While Berkeleyans are no strangers to pop-up street art — be it yarnbombed lamposts or front yard sculpture — the heads that have appeared on defunct parking meter posts there are particularly striking. Reminiscent of heads on a stake, with some vaguely sacrificial undertones perhaps?
The heads, which are made of cement and ceramic, are the work of artist Lynne-Rachel Altman who lives in the Elmwood and has a studio in East Oakland.
The idea sprang from a conversation Altman had a few months ago with her 14-year old daughter who complained that she couldn’t find a place to park her bike on College Avenue because they had removed the parking meter heads when they installed the new parking machines.
“My family joked about reinstalling new heads,” says Altman. “I had been sculpting heads for my sintered glass “empty head” series and decided that I would use my skills to make a few heads for my daughter and her friends to lock their bikes on. I wanted the work to bring joy to people who saw them, as well as to provide a safe place to park a bike.”
Altman made two cement, and two ceramic heads in her studio. Because she didn’t receive any funds for the project, she primarily used materials she already had on hand. And she incorporated bike parts and imagery so people would know they were for bikes. Altman installed the cement ones a few weeks ago and the ceramic ones last weekend.

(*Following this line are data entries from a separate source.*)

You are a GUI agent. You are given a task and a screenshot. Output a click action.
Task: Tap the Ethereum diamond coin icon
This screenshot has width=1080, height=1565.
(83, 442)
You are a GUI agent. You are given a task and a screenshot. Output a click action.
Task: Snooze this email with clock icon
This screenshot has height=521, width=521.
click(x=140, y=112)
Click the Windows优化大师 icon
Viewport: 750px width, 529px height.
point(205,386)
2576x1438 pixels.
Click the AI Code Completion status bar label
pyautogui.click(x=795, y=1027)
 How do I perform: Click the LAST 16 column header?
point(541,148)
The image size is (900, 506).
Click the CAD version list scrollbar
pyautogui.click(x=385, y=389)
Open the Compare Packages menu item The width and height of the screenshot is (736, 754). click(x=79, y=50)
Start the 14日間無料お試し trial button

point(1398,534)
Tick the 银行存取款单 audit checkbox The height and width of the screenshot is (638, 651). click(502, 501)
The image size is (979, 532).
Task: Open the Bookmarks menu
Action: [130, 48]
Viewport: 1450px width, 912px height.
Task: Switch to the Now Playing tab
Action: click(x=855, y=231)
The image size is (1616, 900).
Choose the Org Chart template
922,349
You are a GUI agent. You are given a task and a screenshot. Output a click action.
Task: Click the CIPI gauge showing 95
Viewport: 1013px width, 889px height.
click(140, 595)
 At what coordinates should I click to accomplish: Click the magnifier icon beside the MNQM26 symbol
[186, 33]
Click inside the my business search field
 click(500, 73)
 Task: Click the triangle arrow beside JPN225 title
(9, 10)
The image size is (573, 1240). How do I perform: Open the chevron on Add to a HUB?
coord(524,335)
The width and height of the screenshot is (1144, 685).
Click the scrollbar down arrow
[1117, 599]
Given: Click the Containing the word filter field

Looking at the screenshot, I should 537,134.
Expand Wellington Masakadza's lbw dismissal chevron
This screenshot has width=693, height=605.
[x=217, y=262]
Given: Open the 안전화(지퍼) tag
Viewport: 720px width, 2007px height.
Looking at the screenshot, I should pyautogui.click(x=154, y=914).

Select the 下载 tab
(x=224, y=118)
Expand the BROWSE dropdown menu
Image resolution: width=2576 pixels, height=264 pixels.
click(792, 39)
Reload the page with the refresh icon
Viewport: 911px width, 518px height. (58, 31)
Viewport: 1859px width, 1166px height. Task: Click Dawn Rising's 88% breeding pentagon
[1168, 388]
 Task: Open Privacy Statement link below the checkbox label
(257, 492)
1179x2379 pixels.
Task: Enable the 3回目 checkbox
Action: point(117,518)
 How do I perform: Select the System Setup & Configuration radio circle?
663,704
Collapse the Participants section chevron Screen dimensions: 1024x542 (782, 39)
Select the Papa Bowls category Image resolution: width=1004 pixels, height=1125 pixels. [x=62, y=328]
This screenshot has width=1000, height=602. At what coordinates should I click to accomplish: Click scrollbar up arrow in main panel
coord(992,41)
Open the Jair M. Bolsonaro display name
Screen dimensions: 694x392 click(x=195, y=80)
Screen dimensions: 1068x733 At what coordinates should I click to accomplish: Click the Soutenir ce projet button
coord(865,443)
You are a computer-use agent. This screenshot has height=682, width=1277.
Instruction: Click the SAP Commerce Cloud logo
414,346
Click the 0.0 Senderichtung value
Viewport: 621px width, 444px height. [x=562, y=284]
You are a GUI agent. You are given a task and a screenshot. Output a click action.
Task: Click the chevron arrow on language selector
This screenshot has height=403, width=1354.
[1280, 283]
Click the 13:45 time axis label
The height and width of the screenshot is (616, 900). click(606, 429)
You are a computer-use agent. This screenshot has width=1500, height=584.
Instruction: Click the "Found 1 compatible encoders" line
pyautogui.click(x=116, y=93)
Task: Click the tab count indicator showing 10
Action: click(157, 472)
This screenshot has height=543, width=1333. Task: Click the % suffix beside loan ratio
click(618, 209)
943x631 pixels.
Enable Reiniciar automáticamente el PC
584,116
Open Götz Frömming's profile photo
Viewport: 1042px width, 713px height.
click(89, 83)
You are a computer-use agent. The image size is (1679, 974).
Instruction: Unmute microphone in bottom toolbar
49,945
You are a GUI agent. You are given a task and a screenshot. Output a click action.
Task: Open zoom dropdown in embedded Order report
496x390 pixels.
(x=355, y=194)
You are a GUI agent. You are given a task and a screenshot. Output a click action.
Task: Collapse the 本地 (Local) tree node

Not all the heads have survived. Earlier this week someone ripped the ceramic “reflector head” off from its pole, but Altman plans to make more soon.
“Ideally, I would like to receive funding and some institutional support so I can make them out of metal and weld them to the steel posts,” she says. “In the meantime, I am doing what I can to provide additional bike parking and add some joy to the streetscape.”
Altman was one of the artists who applied to create a piece of public art for the remodeled Claremont Branch library. She was not selected, but sees the head installations as going some way to making up for that letdown.
“I was particularly interested in the library project because I grew up in the Elmwood and am now raising my own family here as well. The process of applying for the library project was disappointing, but it made me eager to create something special for my neighborhood.”